Purpose of Charter Act 1813

To end the East India Company’s monopoly over trade in India. Though, the company's monopoly in trade with China and trade in tea with India was kept intact. 

Also Known as 

East India Company Act, 1813

Charter Act of 1813 Governor-General

Lord Hastings

Importance of the Charter Act 1813

Charter Act 1813 asserted the Crown’s sovereignty over British possessions in India. 

It ended the East India Company’s monopoly in India.

The Act also empowered the local governments to tax people, subject to the jurisdiction of the Supreme Court

Territories Affected 

Territories under British possession in India

Status 

The Charter Act 1813 was repealed by the Government of India Act, 1915.

Charter Act 1813 UPSC

The Charter Act 1813 is an important topic in Modern Indian History.
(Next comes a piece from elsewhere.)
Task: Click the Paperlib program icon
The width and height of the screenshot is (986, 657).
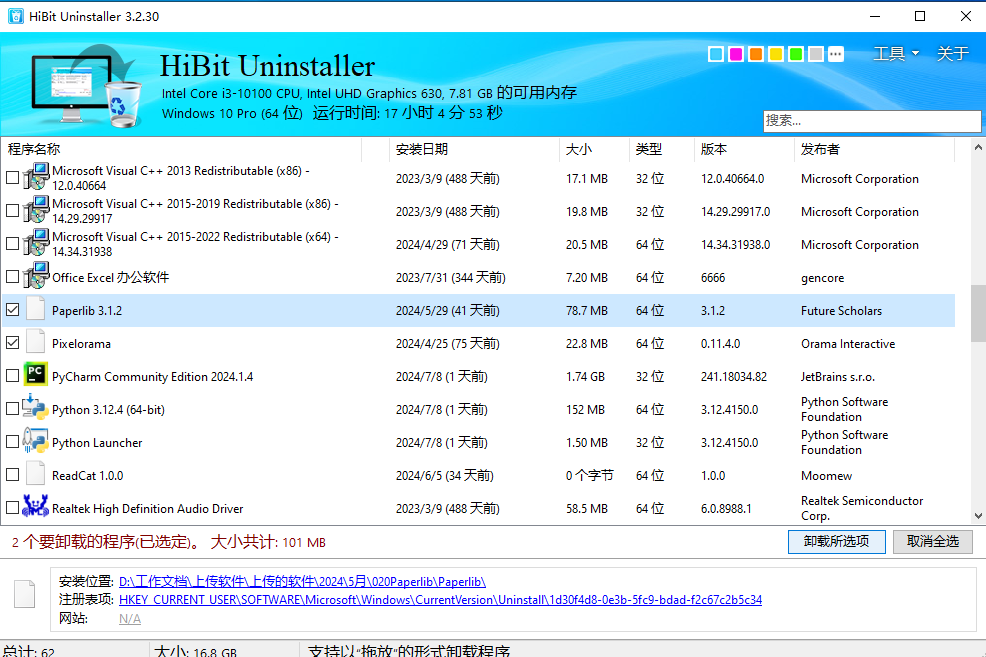Action: pos(34,310)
Over the years, several questions are asked from the Charter Act 1813 in both UPSC Prelims and UPSC Mains GS Paper- 1. To cover this topic, a candidate needs to be well versed with the Indian History Notes for UPSC, along with readings of the NCERT Books for UPSC and the UPSC Books.
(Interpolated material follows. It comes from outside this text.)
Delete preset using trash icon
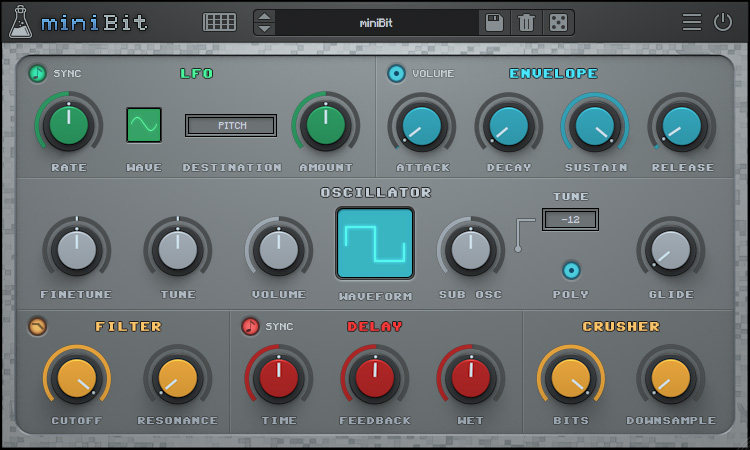 coord(526,22)
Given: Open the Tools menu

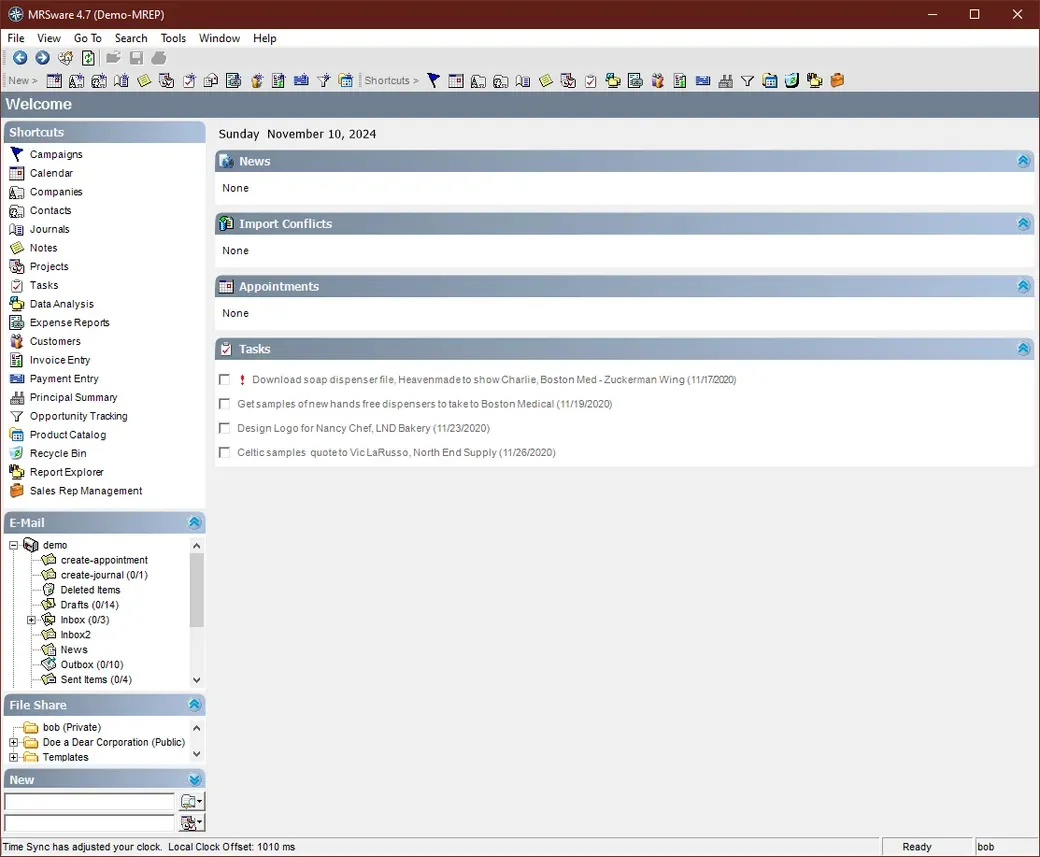Looking at the screenshot, I should [173, 38].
The importance of the Charter Act 1813 must be understood in a detailed manner along with the comparison between several other charter acts. 

Questions asked about Charter Act 1813 in UPSC

One of the sample UPSC Prelims Questions on Charter Act 1813 can be 

Which of the following is one of the reasons for considering the Charter Act 1813 important for India?

  1. It banned propaganda by Christian missionaries in India.
  2. It emphasized industrialization in India.
  3. It made the Financial allocation for the education of the Indian people.
  4. It approved the development of the railway system in India.

It is good to practice UPSC Previous Year Question Papers and try writing answers for any Mains questions asked related to the topic. 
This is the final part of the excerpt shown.